Denis’s first musical endeavors began at the age of three. After forming a band in elementary school, he he discovered hip-hop in middle school — namely the album Enter the Wu-Tang (36 Chambers). “I was really captivated that you could write really cool poetry over music and perform it,” he told us enthusiastically. Soon enough, he debuted one of the first rappers on the Mediterranean coast of Slovenia.
In due time, one of his classmates’ parents bought a computer, and allowed the kids to muck around on it to their hearts’ content. He was fascinated by the concept of making music on the computer with an audio sequencing program, and spent hours on the machine. “I’d never even had an MP3 player so we needed a week to figure out how to loop a track or just to figure out the tempo,” he recalled. “The whole thing blew my mind.”
As Denis became aware of the narrow market in Slovenia for rap, he began to invest his energy another facet of hip-hop, producing beats and instrumentals. The advent of the internet allowed him to reach a much larger audience with his music. In November 2008, he dropped his first production on Beatport and attributes the success of the track to the void of hip-hop on Beatport at the time. Before he knew it, he received a message inquiring about his representation on the now defunct MySpace from Hunter Williams at PGA, who also booked events for artists such as Pretty Lights and Michael Menert. “Nobody had done my bookings anywhere, and I had never done a show. I was just making beats and dropping them on Beatport. He told me he wanted to bring me over and put me on tour with this dude on his first major US fall tour in 2009. I had never heard of Derek or Pretty Lights, and at the time, his crowd was just 1000-2000 people and his show wasn’t the production that it is now.”
Denis fell in love with New York from the moment he saw the city captured on film, so he immediately took the opportunity to move to the states to meet his new tour mate. As they delved into each other’s music and inspirations, they realized they were creating kindred sounds, combining hip-hop, funk, and soul into a new collage. “Here we were — a kid from Slovenia and a dude from Fort Collins, CO — being influenced by the exact same influences and trying to make the exact same sound,” he remarked.
Their musical trajectories only continued to parallel each other as they moved from raw hip-hop sampling to a focus on glitch hop. To see Gramatik’s transition, we suggest checking out his first Street Bangerz albums (Volume 1–2). Furthermore, No Shortcuts is a great set of tracks that exhibits his move into glitchy bass, while maintaining his bluesy roots. Denis highly attributes his dance music influence to Propeller Heads, Daft Punk, and Prodigy — the only really established players in the EDM world in Slovenia in the 90s.

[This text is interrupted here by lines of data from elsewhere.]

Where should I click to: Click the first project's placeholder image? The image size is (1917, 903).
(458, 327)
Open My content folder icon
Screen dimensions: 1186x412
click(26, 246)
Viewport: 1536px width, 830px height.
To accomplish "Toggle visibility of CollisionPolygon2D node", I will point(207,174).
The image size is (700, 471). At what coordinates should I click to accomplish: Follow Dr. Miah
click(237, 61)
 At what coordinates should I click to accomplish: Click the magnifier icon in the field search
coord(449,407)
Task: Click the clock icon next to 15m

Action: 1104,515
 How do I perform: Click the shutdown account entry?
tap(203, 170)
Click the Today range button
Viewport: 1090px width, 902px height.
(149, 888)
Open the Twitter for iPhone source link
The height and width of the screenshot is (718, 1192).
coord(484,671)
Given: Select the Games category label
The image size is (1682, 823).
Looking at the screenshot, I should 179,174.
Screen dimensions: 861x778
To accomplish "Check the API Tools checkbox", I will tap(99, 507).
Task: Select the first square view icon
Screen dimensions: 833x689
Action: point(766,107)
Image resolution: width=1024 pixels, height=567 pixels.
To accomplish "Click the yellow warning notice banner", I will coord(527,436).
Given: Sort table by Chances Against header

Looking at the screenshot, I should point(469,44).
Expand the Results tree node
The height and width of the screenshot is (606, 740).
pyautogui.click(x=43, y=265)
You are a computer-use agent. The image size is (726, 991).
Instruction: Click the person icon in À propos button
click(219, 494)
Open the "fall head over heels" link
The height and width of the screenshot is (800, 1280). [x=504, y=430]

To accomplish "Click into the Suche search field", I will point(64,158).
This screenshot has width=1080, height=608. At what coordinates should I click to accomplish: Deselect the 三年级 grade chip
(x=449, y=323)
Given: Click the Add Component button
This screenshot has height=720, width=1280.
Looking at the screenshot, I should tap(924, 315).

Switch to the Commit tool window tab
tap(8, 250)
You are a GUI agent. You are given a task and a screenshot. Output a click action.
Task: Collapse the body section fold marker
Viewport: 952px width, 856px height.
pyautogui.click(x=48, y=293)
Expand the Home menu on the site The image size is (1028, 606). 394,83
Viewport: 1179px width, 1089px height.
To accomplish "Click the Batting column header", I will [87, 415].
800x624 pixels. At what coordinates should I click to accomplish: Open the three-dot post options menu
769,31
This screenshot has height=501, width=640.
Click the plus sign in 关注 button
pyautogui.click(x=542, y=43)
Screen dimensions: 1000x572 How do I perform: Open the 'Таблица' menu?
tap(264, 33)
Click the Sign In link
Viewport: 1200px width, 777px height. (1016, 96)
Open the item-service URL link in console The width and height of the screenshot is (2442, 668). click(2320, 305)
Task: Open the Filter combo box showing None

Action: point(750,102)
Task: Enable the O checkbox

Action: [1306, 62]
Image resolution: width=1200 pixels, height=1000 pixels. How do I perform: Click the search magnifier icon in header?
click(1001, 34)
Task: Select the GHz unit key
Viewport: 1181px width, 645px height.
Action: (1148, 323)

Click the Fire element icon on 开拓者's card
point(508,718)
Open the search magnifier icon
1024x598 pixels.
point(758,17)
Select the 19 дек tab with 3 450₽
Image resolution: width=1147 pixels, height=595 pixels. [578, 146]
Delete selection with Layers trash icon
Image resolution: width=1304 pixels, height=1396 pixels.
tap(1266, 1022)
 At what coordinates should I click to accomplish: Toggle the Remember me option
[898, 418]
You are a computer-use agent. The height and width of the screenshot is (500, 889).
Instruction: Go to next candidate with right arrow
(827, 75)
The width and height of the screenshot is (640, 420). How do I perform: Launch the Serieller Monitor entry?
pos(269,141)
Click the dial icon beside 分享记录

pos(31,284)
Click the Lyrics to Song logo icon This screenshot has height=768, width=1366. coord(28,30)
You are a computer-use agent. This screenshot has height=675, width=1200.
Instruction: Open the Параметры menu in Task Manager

Pretty Lights soon actualized his open music label Pretty Lights Music, and Gramatik was a name he quickly brought along. The label provides a platform for lesser known artists to utilize a pre-existing fanbase, and in return the PLM name is promoted. “He doesn’t try to control you or try to influence your music,” Denis says. “There’s enough money out there for all of us, so there’s no reason for us to have big egos and say ‘oh, I’m bigger than you’ or ‘I have more fans than you.’ That’s how we differentiate from the hip-hop scene because it’s all about the cockiness, and for us, it’s all about camaraderie.” The title of his newest album, #digitalfreedom, exactly embodies his sentiments.
Gramatik will be touring with Bassnectar for the next few months. The two met at a festival in California, where they connected over their shared comic appreciation for John Stewart and The Daily Show. He quickly accepted the invitation to support Bassnectar on the tour, and only had good words about his fellow producer: “He’s one of the smartest dudes in the EDM scene right now. He’s not a regular bro.”
We walked out of the artist room as Kid Koala spun classic “New York, New York” and continued to throw down an insane turntable set, even including his Yo Gabba Gabba commission. After waiting for his electric guitar accompaniment to set up, we watched Gramatik step into the midst of five subwoofers. He dished out tracks that ran the gamut from his earlier days (like the funky “Hit That Jive”), to cuts like “Fist Up” from his newest album — all the while looking as though he didn’t mind whether he was performing for a handful of people or a packed house at Webster Hall.